■ **TASK BRIEF**
Convert the rows starting with the line that contains "Task: Disable the connecticut profile toggle" and going on through the line that contains "Action: point(479,48)" into a JSON list of strings, one string per line. Leave out blank lines.
══ GIVEN RECORDS
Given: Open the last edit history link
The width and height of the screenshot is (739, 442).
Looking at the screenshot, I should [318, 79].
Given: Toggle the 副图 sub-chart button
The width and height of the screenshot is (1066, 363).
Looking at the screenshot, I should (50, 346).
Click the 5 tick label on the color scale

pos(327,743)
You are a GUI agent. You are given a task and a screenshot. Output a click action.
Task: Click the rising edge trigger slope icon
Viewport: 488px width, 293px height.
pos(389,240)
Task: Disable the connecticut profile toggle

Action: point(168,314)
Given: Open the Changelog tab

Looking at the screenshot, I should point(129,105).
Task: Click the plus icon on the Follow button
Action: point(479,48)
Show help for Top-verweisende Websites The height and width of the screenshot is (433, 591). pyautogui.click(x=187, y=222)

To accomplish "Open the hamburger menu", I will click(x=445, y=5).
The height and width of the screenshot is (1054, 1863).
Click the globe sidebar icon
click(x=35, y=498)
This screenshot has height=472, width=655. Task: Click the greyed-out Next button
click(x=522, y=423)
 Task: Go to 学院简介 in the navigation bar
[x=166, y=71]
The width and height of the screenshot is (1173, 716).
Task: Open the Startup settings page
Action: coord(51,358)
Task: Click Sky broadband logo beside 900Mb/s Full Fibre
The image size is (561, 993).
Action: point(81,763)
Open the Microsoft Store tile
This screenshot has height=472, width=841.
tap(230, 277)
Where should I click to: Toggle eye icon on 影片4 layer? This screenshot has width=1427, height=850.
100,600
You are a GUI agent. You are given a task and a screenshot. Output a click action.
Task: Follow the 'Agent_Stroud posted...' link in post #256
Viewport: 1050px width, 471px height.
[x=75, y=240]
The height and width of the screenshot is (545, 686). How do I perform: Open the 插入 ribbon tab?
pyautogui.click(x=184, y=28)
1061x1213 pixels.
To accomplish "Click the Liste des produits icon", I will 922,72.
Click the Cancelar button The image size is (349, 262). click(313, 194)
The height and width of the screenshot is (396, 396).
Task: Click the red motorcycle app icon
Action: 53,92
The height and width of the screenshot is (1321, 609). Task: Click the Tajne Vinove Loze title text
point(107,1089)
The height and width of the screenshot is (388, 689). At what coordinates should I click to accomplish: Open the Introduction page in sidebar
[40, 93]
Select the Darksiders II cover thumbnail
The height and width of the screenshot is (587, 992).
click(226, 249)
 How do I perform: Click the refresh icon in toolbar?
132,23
════
■ **SOLVED PROBLEM**
[
  "Task: Disable the connecticut profile toggle",
  "Action: point(168,314)",
  "Given: Open the Changelog tab",
  "Looking at the screenshot, I should point(129,105).",
  "Task: Click the plus icon on the Follow button",
  "Action: point(479,48)"
]